_What to produce_.
Give the line with "Marketing y Publicidad (357) (613, 572)" again, along with every line below it to the end of the records, word for word.

Saved entries:
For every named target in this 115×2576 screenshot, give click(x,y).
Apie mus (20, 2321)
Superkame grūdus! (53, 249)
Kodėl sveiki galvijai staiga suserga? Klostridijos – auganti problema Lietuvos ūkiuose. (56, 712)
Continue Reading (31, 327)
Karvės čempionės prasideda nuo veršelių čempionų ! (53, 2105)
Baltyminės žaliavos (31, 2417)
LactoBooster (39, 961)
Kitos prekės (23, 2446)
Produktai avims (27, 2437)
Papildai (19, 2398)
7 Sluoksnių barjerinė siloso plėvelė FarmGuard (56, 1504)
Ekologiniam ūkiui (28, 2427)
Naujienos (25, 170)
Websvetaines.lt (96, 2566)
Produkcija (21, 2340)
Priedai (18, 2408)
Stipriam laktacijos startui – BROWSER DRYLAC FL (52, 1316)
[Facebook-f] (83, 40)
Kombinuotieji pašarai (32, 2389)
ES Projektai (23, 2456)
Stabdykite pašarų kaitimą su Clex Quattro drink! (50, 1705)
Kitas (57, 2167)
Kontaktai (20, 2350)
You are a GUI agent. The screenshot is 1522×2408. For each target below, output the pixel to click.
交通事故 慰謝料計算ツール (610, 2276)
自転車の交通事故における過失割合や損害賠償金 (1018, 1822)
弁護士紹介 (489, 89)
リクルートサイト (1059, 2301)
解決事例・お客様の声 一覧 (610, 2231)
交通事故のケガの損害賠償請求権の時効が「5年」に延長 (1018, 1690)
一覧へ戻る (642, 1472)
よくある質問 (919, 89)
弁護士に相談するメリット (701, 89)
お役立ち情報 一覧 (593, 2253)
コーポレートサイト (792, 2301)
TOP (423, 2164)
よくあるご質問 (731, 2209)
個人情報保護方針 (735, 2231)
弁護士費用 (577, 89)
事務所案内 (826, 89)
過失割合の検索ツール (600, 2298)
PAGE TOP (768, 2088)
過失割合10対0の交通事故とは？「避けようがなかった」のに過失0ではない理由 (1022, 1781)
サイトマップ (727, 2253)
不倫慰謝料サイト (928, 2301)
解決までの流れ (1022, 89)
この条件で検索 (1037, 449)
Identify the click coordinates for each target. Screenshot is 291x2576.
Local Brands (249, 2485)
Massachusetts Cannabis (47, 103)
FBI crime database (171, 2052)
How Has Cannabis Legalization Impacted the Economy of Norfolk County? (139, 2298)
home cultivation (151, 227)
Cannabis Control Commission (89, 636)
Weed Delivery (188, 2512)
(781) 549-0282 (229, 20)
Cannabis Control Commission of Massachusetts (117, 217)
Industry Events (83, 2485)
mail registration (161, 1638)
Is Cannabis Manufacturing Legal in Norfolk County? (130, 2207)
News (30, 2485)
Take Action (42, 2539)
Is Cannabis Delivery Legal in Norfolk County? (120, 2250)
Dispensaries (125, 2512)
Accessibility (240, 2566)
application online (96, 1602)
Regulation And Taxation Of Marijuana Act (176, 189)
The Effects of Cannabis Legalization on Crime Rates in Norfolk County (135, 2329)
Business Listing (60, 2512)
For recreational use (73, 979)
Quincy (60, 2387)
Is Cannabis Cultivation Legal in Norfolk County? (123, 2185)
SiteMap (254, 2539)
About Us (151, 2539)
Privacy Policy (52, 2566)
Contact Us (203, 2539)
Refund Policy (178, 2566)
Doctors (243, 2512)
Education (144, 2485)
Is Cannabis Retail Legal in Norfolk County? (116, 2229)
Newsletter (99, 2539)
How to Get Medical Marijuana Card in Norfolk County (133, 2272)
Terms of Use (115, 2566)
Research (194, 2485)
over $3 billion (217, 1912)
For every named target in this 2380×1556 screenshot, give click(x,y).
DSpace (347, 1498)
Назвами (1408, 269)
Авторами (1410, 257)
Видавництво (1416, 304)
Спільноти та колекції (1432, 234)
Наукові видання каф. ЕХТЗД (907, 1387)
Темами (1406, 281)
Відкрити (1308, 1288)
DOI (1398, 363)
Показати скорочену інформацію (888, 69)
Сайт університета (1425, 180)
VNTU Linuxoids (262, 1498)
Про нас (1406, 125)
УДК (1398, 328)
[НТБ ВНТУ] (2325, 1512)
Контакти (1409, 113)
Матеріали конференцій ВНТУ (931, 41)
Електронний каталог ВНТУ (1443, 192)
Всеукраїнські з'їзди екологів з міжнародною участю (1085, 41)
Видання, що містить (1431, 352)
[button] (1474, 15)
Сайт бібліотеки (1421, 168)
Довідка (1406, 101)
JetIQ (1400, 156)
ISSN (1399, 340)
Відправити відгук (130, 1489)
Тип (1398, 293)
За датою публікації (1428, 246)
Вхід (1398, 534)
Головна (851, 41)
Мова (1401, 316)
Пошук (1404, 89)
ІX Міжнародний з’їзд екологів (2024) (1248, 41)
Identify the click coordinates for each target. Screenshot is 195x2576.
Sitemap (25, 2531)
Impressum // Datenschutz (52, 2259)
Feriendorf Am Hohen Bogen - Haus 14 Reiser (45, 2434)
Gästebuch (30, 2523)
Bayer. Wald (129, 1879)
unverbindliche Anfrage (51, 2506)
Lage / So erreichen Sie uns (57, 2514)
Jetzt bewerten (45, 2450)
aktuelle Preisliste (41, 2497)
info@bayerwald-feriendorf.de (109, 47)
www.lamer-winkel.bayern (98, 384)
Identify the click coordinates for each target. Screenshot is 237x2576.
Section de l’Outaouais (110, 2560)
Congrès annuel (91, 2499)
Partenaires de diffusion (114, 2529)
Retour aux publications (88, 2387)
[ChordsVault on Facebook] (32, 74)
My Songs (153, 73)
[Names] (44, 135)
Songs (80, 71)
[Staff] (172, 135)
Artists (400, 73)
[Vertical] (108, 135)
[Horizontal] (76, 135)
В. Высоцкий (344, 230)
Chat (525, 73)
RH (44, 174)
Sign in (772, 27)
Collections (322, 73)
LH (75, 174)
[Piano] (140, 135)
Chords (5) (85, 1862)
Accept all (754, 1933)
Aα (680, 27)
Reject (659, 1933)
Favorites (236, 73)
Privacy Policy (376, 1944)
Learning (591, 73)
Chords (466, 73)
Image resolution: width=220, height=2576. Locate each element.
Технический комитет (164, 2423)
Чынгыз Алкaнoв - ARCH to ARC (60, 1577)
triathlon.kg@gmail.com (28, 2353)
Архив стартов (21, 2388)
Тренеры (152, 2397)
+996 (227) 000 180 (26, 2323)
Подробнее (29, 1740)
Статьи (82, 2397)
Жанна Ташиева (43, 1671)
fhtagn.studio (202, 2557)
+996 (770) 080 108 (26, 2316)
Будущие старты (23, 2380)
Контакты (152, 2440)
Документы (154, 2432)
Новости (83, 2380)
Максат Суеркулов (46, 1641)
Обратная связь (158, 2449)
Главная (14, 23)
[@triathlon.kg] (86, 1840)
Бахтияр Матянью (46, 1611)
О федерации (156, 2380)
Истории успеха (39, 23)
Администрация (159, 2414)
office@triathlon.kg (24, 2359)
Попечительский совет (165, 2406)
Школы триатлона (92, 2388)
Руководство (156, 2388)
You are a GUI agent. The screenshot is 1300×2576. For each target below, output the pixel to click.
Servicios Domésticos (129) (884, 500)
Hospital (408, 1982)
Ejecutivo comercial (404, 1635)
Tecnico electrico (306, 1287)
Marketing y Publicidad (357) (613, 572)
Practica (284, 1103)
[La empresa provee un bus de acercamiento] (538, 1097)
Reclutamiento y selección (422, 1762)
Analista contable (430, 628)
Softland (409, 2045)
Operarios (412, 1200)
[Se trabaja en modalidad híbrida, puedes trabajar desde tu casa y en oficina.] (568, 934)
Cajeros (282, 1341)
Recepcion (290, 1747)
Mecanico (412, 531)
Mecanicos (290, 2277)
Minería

_Response_.
Marketing y Publicidad (357) (613, 572)
Practica (284, 1103)
[La empresa provee un bus de acercamiento] (538, 1097)
Reclutamiento y selección (422, 1762)
Analista contable (430, 628)
Softland (409, 2045)
Operarios (412, 1200)
[Se trabaja en modalidad híbrida, puedes trabajar desde tu casa y en oficina.] (568, 934)
Cajeros (282, 1341)
Recepcion (290, 1747)
Mecanico (412, 531)
Mecanicos (290, 2277)
Minería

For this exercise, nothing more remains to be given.